Stored items
------------------------------------------------------------------------
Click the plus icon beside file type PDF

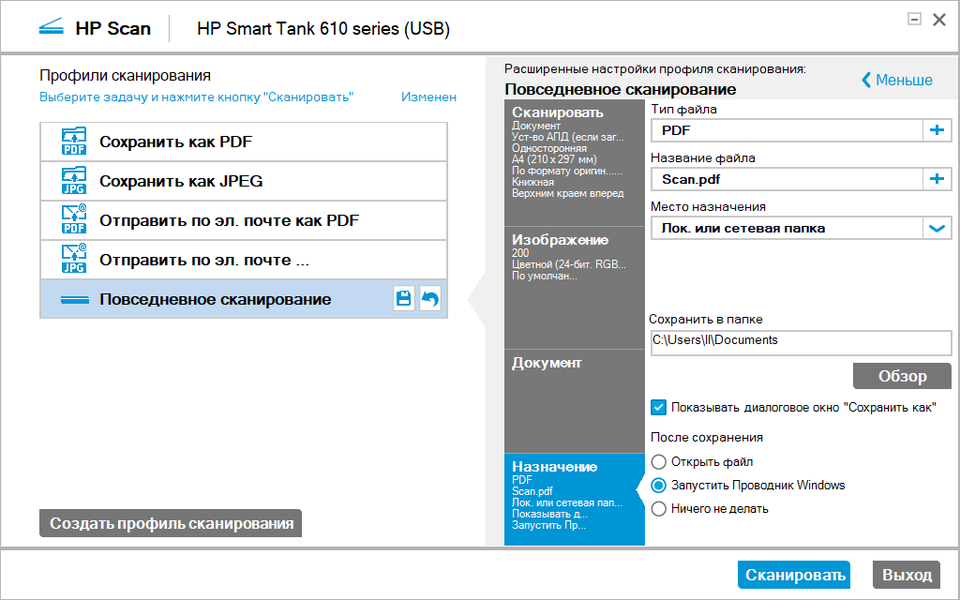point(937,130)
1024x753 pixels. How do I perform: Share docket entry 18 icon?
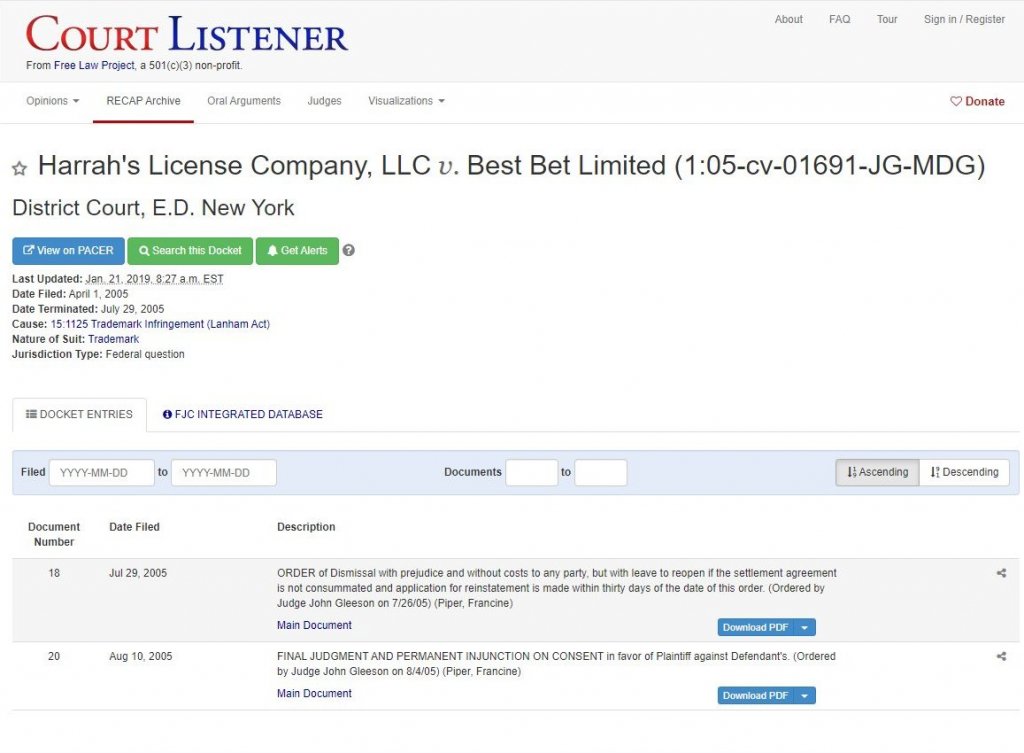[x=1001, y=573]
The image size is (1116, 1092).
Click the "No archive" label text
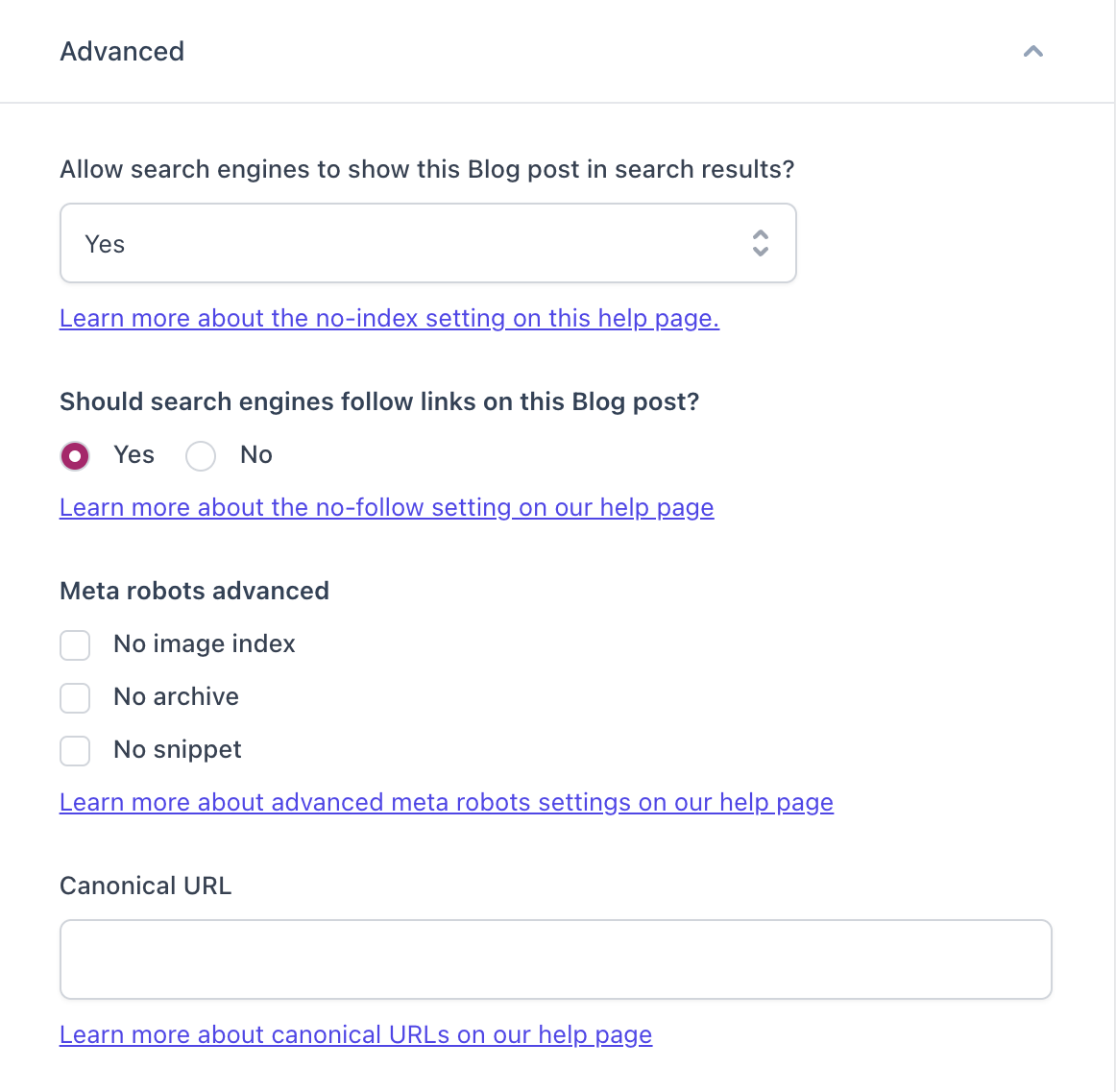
------------------------------------------------------------------------
* [What to produce]:
No pictures should appear in the copy. Print exactly the lines above from the line containing "1024x753 pixels. How" through the last line of the data.

* [Answer to the exercise]:
1024x753 pixels. How do I perform: Share docket entry 18 icon?
[x=1001, y=573]
The image size is (1116, 1092).
Click the "No archive" label text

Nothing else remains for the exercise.